This paper addresses the limitation of the Black–Scholes model in pricing Google stock options—its neglect of time-varying volatility and interest rates. To overcome this, we propose an extended PDE framework that jointly models stochastic volatility and stochastic interest rates within a single unified partial differential equation—a novel coupling approach. Methodologically, we systematically compare finite difference methods (FDM) and Long Short-Term Memory (LSTM) neural networks in terms of pricing accuracy and computational efficiency: LSTM achieves lower prediction errors in historical backtesting, whereas FDM offers superior numerical stability and faster computation. Empirical results demonstrate that the hybrid modeling strategy significantly enhances robustness and generalization across varying market volatility regimes. The framework thus provides a theoretically rigorous yet computationally practical solution for pricing complex derivatives, bridging the gap between financial theory and engineering implementation.

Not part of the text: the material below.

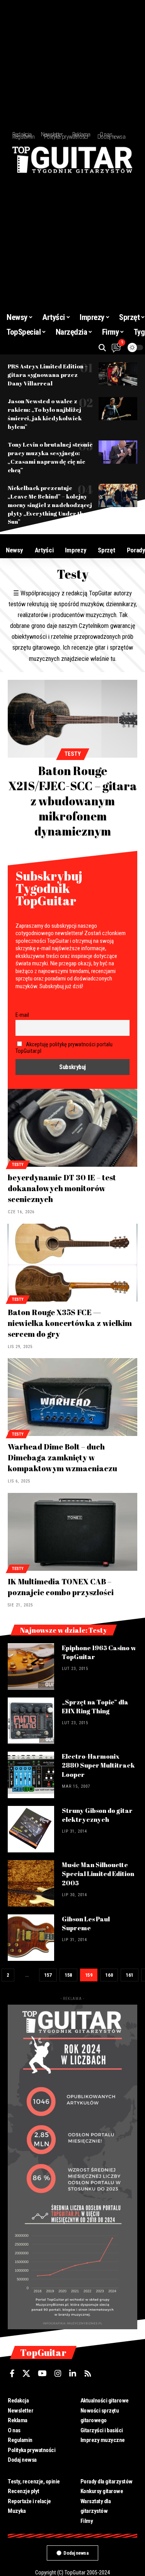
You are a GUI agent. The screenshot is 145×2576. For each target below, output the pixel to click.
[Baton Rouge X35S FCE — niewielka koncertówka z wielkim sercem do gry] (72, 1263)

This study investigates enhancing option pricing by extending the Black-Scholes model to include stochastic volatility and interest rate variability within the Partial Differential Equation (PDE). The PDE is solved using the finite difference method. The extended Black-Scholes model and a machine learning-based LSTM model are developed and evaluated for pricing Google stock options. Both models were backtested using historical market data. While the LSTM model exhibited higher predictive accuracy, the finite difference method demonstrated superior computational efficiency. This work provides insights into model performance under varying market conditions and emphasizes the potential of hybrid approaches for robust financial modeling.